[Stored data entries]
- Opening Delimiter -

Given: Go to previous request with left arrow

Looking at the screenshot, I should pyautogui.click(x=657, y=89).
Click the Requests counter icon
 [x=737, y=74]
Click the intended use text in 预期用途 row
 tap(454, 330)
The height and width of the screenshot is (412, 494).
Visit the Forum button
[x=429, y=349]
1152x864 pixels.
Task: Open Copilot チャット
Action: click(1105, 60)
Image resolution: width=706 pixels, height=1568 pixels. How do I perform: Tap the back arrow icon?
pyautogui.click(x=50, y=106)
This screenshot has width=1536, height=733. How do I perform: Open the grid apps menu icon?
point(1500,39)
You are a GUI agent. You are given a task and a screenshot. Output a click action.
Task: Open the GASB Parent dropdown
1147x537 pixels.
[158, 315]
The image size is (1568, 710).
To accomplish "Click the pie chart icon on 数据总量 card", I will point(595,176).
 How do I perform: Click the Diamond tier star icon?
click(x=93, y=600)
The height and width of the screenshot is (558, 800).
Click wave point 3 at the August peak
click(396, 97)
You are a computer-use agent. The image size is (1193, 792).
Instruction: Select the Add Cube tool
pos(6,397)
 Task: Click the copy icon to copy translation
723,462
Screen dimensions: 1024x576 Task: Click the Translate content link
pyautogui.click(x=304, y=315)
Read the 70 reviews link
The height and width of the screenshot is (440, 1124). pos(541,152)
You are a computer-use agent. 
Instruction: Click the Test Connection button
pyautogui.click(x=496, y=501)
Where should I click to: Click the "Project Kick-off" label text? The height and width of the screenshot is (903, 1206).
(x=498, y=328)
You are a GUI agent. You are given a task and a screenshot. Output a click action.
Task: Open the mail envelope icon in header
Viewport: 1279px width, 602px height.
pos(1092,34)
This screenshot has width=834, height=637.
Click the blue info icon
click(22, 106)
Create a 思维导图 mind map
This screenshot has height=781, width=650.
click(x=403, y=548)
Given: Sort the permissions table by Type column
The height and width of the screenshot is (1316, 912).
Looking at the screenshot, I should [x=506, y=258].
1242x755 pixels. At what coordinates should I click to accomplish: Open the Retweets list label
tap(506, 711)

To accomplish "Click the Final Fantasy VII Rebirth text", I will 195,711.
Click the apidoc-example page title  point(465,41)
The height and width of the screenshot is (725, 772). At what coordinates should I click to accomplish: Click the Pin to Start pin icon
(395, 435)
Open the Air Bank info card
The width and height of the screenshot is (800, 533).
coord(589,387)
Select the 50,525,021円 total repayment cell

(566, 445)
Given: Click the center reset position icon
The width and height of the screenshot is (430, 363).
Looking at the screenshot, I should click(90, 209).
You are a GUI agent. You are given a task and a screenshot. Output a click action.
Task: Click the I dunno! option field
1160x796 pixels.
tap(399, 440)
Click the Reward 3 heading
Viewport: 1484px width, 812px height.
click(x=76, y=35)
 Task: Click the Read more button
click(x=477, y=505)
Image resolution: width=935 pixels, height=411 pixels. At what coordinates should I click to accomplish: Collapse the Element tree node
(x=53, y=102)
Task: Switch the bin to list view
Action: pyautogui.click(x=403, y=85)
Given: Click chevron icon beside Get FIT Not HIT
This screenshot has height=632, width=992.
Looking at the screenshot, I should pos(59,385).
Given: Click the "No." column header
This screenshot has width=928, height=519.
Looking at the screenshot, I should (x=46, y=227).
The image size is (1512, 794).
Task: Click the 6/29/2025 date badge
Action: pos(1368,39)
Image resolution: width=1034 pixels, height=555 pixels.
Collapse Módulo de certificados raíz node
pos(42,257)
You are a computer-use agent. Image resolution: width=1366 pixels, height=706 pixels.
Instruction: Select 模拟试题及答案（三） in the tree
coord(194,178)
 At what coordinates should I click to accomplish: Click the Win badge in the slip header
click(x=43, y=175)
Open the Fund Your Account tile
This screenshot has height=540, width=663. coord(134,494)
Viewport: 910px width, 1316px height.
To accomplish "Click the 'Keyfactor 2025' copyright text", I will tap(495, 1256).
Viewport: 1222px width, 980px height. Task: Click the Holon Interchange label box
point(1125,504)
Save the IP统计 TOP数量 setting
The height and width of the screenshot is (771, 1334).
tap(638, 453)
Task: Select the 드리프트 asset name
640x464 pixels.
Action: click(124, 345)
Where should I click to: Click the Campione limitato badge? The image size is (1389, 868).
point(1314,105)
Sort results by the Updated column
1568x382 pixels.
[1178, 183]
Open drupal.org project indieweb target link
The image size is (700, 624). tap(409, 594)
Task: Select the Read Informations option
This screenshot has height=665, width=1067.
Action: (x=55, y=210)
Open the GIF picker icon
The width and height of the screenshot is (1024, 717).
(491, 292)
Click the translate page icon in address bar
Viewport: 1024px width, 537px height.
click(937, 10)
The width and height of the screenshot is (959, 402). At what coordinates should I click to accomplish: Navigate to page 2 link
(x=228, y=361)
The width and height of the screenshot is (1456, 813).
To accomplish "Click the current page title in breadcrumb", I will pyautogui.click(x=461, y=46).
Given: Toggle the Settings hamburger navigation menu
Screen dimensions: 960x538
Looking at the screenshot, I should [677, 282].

- Closing Delimiter -

◆ **ASSIGNED TASK**:
If a line appears above, it belongs in your answer, printed exactly.

◆ **WRITTEN SOLUTION**:
Given: Go to previous request with left arrow

Looking at the screenshot, I should pyautogui.click(x=657, y=89).
Click the Requests counter icon
 [x=737, y=74]
Click the intended use text in 预期用途 row
 tap(454, 330)
The height and width of the screenshot is (412, 494).
Visit the Forum button
[x=429, y=349]
1152x864 pixels.
Task: Open Copilot チャット
Action: click(1105, 60)
Image resolution: width=706 pixels, height=1568 pixels. How do I perform: Tap the back arrow icon?
pyautogui.click(x=50, y=106)
This screenshot has width=1536, height=733. How do I perform: Open the grid apps menu icon?
point(1500,39)
You are a GUI agent. You are given a task and a screenshot. Output a click action.
Task: Open the GASB Parent dropdown
1147x537 pixels.
[158, 315]
The image size is (1568, 710).
To accomplish "Click the pie chart icon on 数据总量 card", I will point(595,176).
 How do I perform: Click the Diamond tier star icon?
click(x=93, y=600)
The height and width of the screenshot is (558, 800).
Click wave point 3 at the August peak
click(396, 97)
You are a computer-use agent. The image size is (1193, 792).
Instruction: Select the Add Cube tool
pos(6,397)
 Task: Click the copy icon to copy translation
723,462
Screen dimensions: 1024x576 Task: Click the Translate content link
pyautogui.click(x=304, y=315)
Read the 70 reviews link
The height and width of the screenshot is (440, 1124). pos(541,152)
You are a computer-use agent. 
Instruction: Click the Test Connection button
pyautogui.click(x=496, y=501)
Where should I click to: Click the "Project Kick-off" label text? The height and width of the screenshot is (903, 1206).
(x=498, y=328)
You are a GUI agent. You are given a task and a screenshot. Output a click action.
Task: Open the mail envelope icon in header
Viewport: 1279px width, 602px height.
pos(1092,34)
This screenshot has width=834, height=637.
Click the blue info icon
click(22, 106)
Create a 思维导图 mind map
This screenshot has height=781, width=650.
click(x=403, y=548)
Given: Sort the permissions table by Type column
The height and width of the screenshot is (1316, 912).
Looking at the screenshot, I should [x=506, y=258].
1242x755 pixels. At what coordinates should I click to accomplish: Open the Retweets list label
tap(506, 711)

To accomplish "Click the Final Fantasy VII Rebirth text", I will 195,711.
Click the apidoc-example page title  point(465,41)
The height and width of the screenshot is (725, 772). At what coordinates should I click to accomplish: Click the Pin to Start pin icon
(395, 435)
Open the Air Bank info card
The width and height of the screenshot is (800, 533).
coord(589,387)
Select the 50,525,021円 total repayment cell

(566, 445)
Given: Click the center reset position icon
The width and height of the screenshot is (430, 363).
Looking at the screenshot, I should click(90, 209).
You are a GUI agent. You are given a task and a screenshot. Output a click action.
Task: Click the I dunno! option field
1160x796 pixels.
tap(399, 440)
Click the Reward 3 heading
Viewport: 1484px width, 812px height.
click(x=76, y=35)
 Task: Click the Read more button
click(x=477, y=505)
Image resolution: width=935 pixels, height=411 pixels. At what coordinates should I click to accomplish: Collapse the Element tree node
(x=53, y=102)
Task: Switch the bin to list view
Action: pyautogui.click(x=403, y=85)
Given: Click chevron icon beside Get FIT Not HIT
This screenshot has height=632, width=992.
Looking at the screenshot, I should pos(59,385).
Given: Click the "No." column header
This screenshot has width=928, height=519.
Looking at the screenshot, I should (x=46, y=227).
The image size is (1512, 794).
Task: Click the 6/29/2025 date badge
Action: pos(1368,39)
Image resolution: width=1034 pixels, height=555 pixels.
Collapse Módulo de certificados raíz node
pos(42,257)
You are a computer-use agent. Image resolution: width=1366 pixels, height=706 pixels.
Instruction: Select 模拟试题及答案（三） in the tree
coord(194,178)
 At what coordinates should I click to accomplish: Click the Win badge in the slip header
click(x=43, y=175)
Open the Fund Your Account tile
This screenshot has height=540, width=663. coord(134,494)
Viewport: 910px width, 1316px height.
To accomplish "Click the 'Keyfactor 2025' copyright text", I will tap(495, 1256).
Viewport: 1222px width, 980px height. Task: Click the Holon Interchange label box
point(1125,504)
Save the IP统计 TOP数量 setting
The height and width of the screenshot is (771, 1334).
tap(638, 453)
Task: Select the 드리프트 asset name
640x464 pixels.
Action: click(124, 345)
Where should I click to: Click the Campione limitato badge? The image size is (1389, 868).
point(1314,105)
Sort results by the Updated column
1568x382 pixels.
[1178, 183]
Open drupal.org project indieweb target link
The image size is (700, 624). tap(409, 594)
Task: Select the Read Informations option
This screenshot has height=665, width=1067.
Action: (x=55, y=210)
Open the GIF picker icon
The width and height of the screenshot is (1024, 717).
(491, 292)
Click the translate page icon in address bar
Viewport: 1024px width, 537px height.
click(937, 10)
The width and height of the screenshot is (959, 402). At what coordinates should I click to accomplish: Navigate to page 2 link
(x=228, y=361)
The width and height of the screenshot is (1456, 813).
To accomplish "Click the current page title in breadcrumb", I will pyautogui.click(x=461, y=46).
Given: Toggle the Settings hamburger navigation menu
Screen dimensions: 960x538
Looking at the screenshot, I should [677, 282].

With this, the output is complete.